RECORDS TO USE Block Start

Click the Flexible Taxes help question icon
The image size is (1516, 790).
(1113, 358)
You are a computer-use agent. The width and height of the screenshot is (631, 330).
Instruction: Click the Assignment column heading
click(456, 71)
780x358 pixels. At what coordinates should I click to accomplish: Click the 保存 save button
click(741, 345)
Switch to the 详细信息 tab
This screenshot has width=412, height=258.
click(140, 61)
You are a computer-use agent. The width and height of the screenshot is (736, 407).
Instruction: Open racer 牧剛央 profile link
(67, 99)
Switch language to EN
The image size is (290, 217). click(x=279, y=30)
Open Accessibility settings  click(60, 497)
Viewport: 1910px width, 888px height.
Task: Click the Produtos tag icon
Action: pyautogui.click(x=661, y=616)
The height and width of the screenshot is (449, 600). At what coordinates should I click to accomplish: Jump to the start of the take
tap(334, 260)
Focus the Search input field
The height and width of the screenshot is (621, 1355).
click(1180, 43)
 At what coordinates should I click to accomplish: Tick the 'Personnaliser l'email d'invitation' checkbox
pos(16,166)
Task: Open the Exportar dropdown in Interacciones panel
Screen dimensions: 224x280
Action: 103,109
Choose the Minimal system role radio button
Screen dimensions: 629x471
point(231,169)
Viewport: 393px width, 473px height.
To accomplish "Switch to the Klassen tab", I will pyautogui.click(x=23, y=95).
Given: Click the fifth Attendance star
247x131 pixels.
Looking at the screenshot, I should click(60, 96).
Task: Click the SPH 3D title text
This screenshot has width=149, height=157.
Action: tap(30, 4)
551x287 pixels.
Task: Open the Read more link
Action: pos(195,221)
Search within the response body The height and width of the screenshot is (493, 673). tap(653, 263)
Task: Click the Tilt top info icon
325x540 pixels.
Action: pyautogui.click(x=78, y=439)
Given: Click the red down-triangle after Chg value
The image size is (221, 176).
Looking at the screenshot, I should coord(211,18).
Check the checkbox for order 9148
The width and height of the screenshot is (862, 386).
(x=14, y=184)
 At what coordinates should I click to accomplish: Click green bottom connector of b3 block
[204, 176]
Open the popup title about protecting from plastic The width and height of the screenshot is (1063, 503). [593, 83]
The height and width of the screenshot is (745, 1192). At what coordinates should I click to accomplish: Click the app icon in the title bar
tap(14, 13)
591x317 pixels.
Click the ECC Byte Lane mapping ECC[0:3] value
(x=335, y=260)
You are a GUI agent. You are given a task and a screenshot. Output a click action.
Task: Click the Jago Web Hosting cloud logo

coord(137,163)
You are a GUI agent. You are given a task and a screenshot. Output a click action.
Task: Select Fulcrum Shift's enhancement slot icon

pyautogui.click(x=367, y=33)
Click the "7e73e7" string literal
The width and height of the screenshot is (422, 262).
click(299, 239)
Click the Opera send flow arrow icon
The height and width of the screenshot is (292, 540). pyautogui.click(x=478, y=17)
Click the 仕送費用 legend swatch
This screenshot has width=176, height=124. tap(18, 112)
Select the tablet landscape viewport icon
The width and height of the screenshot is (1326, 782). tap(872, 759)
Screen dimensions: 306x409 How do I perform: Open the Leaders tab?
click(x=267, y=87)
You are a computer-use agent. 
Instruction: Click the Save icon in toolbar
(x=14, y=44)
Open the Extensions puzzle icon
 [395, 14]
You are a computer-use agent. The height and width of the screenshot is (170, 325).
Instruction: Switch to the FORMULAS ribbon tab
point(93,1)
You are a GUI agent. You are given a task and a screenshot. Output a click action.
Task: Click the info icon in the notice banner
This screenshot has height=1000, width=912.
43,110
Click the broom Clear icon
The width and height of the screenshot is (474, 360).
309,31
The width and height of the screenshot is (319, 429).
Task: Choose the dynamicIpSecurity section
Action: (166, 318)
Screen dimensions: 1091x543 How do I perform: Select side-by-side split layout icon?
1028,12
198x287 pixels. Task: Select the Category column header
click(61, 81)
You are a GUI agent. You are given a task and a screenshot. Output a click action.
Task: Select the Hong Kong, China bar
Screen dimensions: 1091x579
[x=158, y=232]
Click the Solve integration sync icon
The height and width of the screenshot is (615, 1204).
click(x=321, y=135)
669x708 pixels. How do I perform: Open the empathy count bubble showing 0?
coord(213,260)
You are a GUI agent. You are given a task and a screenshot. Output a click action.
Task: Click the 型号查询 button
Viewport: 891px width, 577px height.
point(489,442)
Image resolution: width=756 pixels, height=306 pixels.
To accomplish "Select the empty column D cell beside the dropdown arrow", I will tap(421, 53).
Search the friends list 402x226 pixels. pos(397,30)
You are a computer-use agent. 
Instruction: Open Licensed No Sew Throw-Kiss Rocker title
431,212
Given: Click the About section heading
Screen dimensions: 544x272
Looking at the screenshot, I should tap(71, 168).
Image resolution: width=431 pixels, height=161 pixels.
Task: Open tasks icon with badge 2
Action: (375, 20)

RECORDS TO USE Block End

**ACTIVITY**.
Each record above needs to be reproduced exactly as written.

**TASK RESULT**.
Click the Flexible Taxes help question icon
The image size is (1516, 790).
(1113, 358)
You are a computer-use agent. The width and height of the screenshot is (631, 330).
Instruction: Click the Assignment column heading
click(456, 71)
780x358 pixels. At what coordinates should I click to accomplish: Click the 保存 save button
click(741, 345)
Switch to the 详细信息 tab
This screenshot has width=412, height=258.
click(140, 61)
You are a computer-use agent. The width and height of the screenshot is (736, 407).
Instruction: Open racer 牧剛央 profile link
(67, 99)
Switch language to EN
The image size is (290, 217). click(x=279, y=30)
Open Accessibility settings  click(60, 497)
Viewport: 1910px width, 888px height.
Task: Click the Produtos tag icon
Action: pyautogui.click(x=661, y=616)
The height and width of the screenshot is (449, 600). At what coordinates should I click to accomplish: Jump to the start of the take
tap(334, 260)
Focus the Search input field
The height and width of the screenshot is (621, 1355).
click(1180, 43)
 At what coordinates should I click to accomplish: Tick the 'Personnaliser l'email d'invitation' checkbox
pos(16,166)
Task: Open the Exportar dropdown in Interacciones panel
Screen dimensions: 224x280
Action: 103,109
Choose the Minimal system role radio button
Screen dimensions: 629x471
point(231,169)
Viewport: 393px width, 473px height.
To accomplish "Switch to the Klassen tab", I will pyautogui.click(x=23, y=95).
Given: Click the fifth Attendance star
247x131 pixels.
Looking at the screenshot, I should click(60, 96).
Task: Click the SPH 3D title text
This screenshot has width=149, height=157.
Action: tap(30, 4)
551x287 pixels.
Task: Open the Read more link
Action: pos(195,221)
Search within the response body The height and width of the screenshot is (493, 673). tap(653, 263)
Task: Click the Tilt top info icon
325x540 pixels.
Action: pyautogui.click(x=78, y=439)
Given: Click the red down-triangle after Chg value
The image size is (221, 176).
Looking at the screenshot, I should coord(211,18).
Check the checkbox for order 9148
The width and height of the screenshot is (862, 386).
(x=14, y=184)
 At what coordinates should I click to accomplish: Click green bottom connector of b3 block
[204, 176]
Open the popup title about protecting from plastic The width and height of the screenshot is (1063, 503). [593, 83]
The height and width of the screenshot is (745, 1192). At what coordinates should I click to accomplish: Click the app icon in the title bar
tap(14, 13)
591x317 pixels.
Click the ECC Byte Lane mapping ECC[0:3] value
(x=335, y=260)
You are a GUI agent. You are given a task and a screenshot. Output a click action.
Task: Click the Jago Web Hosting cloud logo

coord(137,163)
You are a GUI agent. You are given a task and a screenshot. Output a click action.
Task: Select Fulcrum Shift's enhancement slot icon

pyautogui.click(x=367, y=33)
Click the "7e73e7" string literal
The width and height of the screenshot is (422, 262).
click(299, 239)
Click the Opera send flow arrow icon
The height and width of the screenshot is (292, 540). pyautogui.click(x=478, y=17)
Click the 仕送費用 legend swatch
This screenshot has width=176, height=124. tap(18, 112)
Select the tablet landscape viewport icon
The width and height of the screenshot is (1326, 782). tap(872, 759)
Screen dimensions: 306x409 How do I perform: Open the Leaders tab?
click(x=267, y=87)
You are a computer-use agent. 
Instruction: Click the Save icon in toolbar
(x=14, y=44)
Open the Extensions puzzle icon
 [395, 14]
You are a computer-use agent. The height and width of the screenshot is (170, 325).
Instruction: Switch to the FORMULAS ribbon tab
point(93,1)
You are a GUI agent. You are given a task and a screenshot. Output a click action.
Task: Click the info icon in the notice banner
This screenshot has height=1000, width=912.
43,110
Click the broom Clear icon
The width and height of the screenshot is (474, 360).
309,31
The width and height of the screenshot is (319, 429).
Task: Choose the dynamicIpSecurity section
Action: (166, 318)
Screen dimensions: 1091x543 How do I perform: Select side-by-side split layout icon?
1028,12
198x287 pixels. Task: Select the Category column header
click(61, 81)
You are a GUI agent. You are given a task and a screenshot. Output a click action.
Task: Select the Hong Kong, China bar
Screen dimensions: 1091x579
[x=158, y=232]
Click the Solve integration sync icon
The height and width of the screenshot is (615, 1204).
click(x=321, y=135)
669x708 pixels. How do I perform: Open the empathy count bubble showing 0?
coord(213,260)
You are a GUI agent. You are given a task and a screenshot. Output a click action.
Task: Click the 型号查询 button
Viewport: 891px width, 577px height.
point(489,442)
Image resolution: width=756 pixels, height=306 pixels.
To accomplish "Select the empty column D cell beside the dropdown arrow", I will tap(421, 53).
Search the friends list 402x226 pixels. pos(397,30)
You are a computer-use agent. 
Instruction: Open Licensed No Sew Throw-Kiss Rocker title
431,212
Given: Click the About section heading
Screen dimensions: 544x272
Looking at the screenshot, I should tap(71, 168).
Image resolution: width=431 pixels, height=161 pixels.
Task: Open tasks icon with badge 2
Action: (375, 20)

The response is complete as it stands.